- TASK INSTRUCTIONS -
Give the number of lines in the data below containing the word "Birth", with no other text.

- SUPPLIED MATERIAL -

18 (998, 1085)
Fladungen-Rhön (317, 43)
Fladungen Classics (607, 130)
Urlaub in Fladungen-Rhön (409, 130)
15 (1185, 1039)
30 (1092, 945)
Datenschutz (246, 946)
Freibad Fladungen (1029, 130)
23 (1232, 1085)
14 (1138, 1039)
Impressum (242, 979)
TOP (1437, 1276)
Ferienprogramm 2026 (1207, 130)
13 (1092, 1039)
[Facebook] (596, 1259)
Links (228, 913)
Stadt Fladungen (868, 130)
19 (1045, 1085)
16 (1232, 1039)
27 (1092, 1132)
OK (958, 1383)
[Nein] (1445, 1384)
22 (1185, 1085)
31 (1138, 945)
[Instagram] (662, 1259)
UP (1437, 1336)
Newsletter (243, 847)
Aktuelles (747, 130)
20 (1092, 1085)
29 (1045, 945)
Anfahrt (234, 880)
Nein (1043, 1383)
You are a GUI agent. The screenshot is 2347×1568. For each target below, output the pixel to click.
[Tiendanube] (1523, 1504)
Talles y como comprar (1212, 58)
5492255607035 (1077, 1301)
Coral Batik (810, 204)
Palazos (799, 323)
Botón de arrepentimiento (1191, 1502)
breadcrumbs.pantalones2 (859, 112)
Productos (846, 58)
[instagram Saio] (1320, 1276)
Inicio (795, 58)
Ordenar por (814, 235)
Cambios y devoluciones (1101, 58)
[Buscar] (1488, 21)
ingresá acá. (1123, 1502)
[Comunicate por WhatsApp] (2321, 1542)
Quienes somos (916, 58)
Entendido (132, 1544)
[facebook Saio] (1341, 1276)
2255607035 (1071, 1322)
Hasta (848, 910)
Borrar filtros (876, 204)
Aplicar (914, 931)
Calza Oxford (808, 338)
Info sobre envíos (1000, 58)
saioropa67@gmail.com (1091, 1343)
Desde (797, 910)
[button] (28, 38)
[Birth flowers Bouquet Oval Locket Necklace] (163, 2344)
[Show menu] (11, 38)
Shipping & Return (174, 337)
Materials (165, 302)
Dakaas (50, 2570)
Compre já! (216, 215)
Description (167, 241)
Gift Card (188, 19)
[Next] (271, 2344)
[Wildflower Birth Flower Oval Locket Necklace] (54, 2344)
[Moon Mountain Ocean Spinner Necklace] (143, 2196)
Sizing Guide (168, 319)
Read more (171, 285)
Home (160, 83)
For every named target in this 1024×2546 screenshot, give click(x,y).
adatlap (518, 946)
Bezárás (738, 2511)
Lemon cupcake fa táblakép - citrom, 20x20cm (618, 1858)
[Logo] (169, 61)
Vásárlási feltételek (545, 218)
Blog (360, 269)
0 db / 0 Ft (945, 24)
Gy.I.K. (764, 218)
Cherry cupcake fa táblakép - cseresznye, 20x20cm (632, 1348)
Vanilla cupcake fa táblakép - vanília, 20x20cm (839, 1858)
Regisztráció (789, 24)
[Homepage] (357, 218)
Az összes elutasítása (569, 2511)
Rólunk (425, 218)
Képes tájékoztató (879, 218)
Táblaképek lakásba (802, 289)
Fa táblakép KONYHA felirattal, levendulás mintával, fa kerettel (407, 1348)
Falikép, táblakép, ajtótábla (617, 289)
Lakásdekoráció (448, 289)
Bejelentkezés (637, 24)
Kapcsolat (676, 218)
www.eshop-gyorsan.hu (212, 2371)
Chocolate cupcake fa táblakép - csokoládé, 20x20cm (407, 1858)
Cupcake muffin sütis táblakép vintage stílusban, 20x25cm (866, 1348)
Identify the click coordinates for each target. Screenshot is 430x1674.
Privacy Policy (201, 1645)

- TASK ANSWER -
2